Stan lived in Seattle from 1987 to 1993 and stumbled upon KCMU while he was attending grad school at the University of Washington. Since then, he’s been a big independent music fan, a position that’s challenging in his current home of Houston, where pickin’s for non-commercial music, as you might guess, are slim. When Stan isn’t keeping up on his robotic arm training or participating in some suited underwater practice sessions, he’s just like the rest of us: he streams KEXP while he checks and deletes email.

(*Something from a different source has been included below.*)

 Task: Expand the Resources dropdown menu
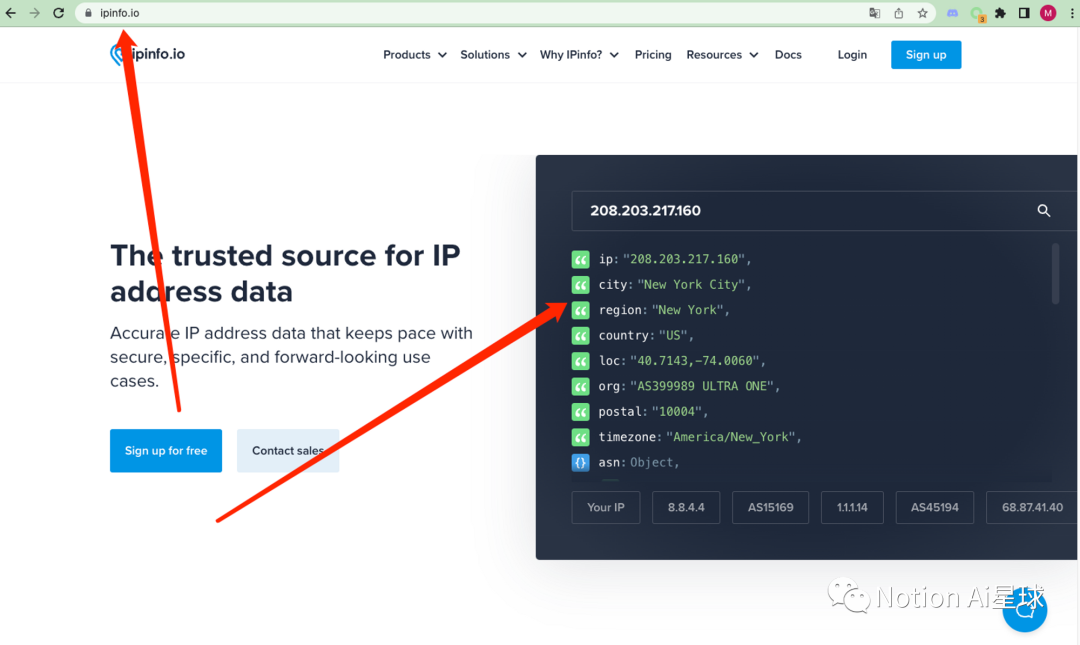click(722, 55)
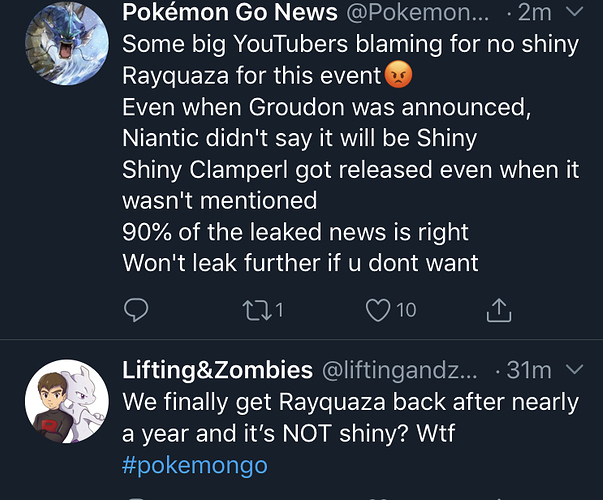Retweet the Pokémon Go News tweet
Image resolution: width=603 pixels, height=500 pixels.
[256, 311]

If you own Live at KEXP Volume Three (and if you don’t, you need to have a good, long think with yourself right now), you’re probably familiar with the space penguin artwork [by Oksana Badrak]. By a bizarre coincidence, the training class of astronauts that Stan was in was dubbed “The Penguins” because it was assumed that they would never fly — the previous classes were large and NASA had an overstock of astronauts on their hands. So, when Stan received the Live at KEXP CD, something was a little meant to be, and that penguin did fly.
I personally believe that Stan’s next career move should be to pioneer the Orbital Travel Agent industry. Apparently, space travel is “not that hard on you.” He offered some great tips on how much time one should set aside to accommodate for nausea and acclimation for a sub-orbital hop (four minutes), orbital flight (about two weeks) and a trip to Mars (nine months travel each way, six months on the planet). Of course, it would be helpful if a trip to the ISS didn’t set a person back about $30 million, which is the Russian team’s going rate.
Finally, Stan shared with us a fantastic “space playlist” that he put together for his journey which showed his good taste and depth of music appreciation. Sadly, that too is classified. I know, right? I can’t reprint a playlist? Trust no one. Act like I never mentioned it.